SHORT EXERCISE: Copy every item below line for line, leaving the pictures out.

Item-finding records

------------

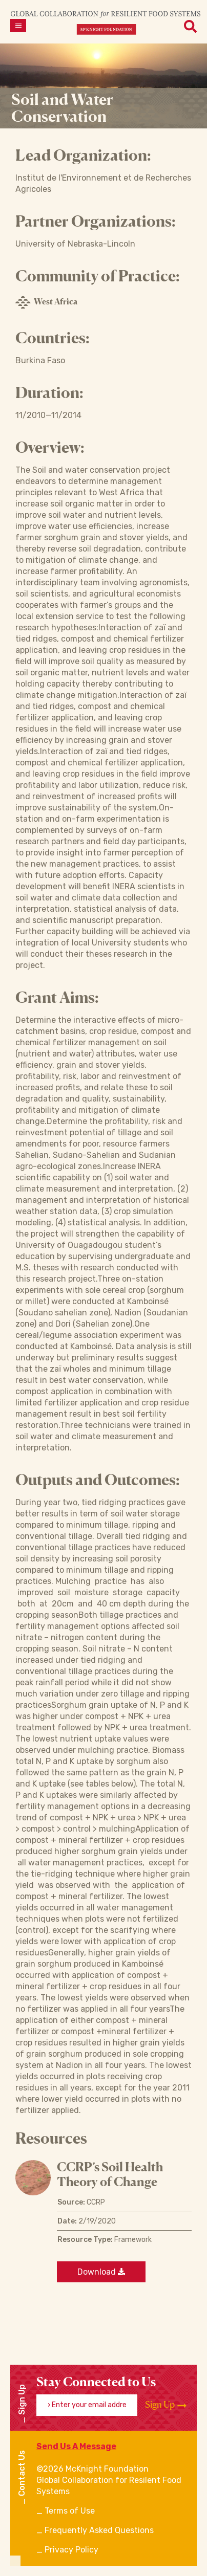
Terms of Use (70, 2511)
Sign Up (166, 2404)
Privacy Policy (71, 2550)
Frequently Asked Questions (99, 2530)
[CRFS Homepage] (105, 22)
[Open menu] (18, 25)
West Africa (46, 302)
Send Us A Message (76, 2446)
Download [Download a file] (101, 2272)
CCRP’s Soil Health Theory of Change (110, 2174)
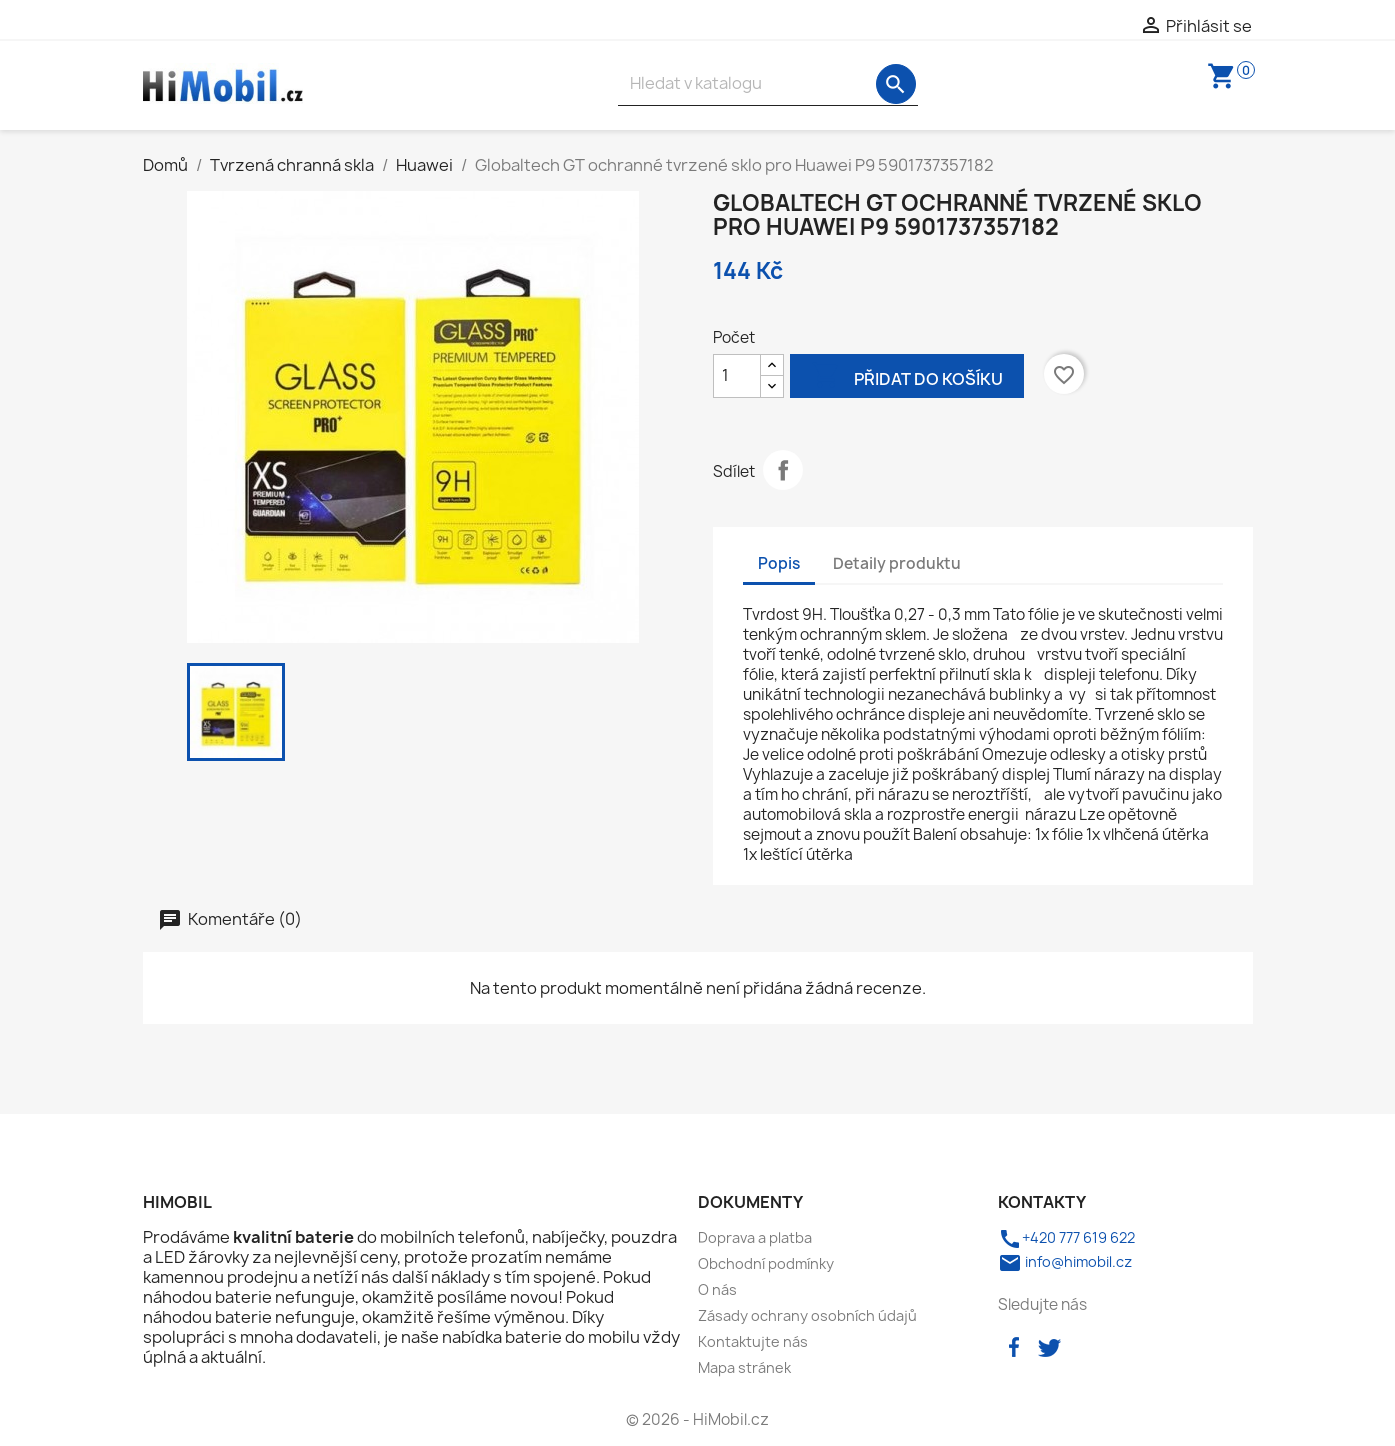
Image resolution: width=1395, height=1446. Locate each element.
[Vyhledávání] (768, 83)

------------

ANSWER TO THE EXERCISE:
Terms of Use (70, 2511)
Sign Up (166, 2404)
Privacy Policy (71, 2550)
Frequently Asked Questions (99, 2530)
[CRFS Homepage] (105, 22)
[Open menu] (18, 25)
West Africa (46, 302)
Send Us A Message (76, 2446)
Download [Download a file] (101, 2272)
CCRP’s Soil Health Theory of Change (110, 2174)
Image resolution: width=1395, height=1446. Locate each element.
[Vyhledávání] (768, 83)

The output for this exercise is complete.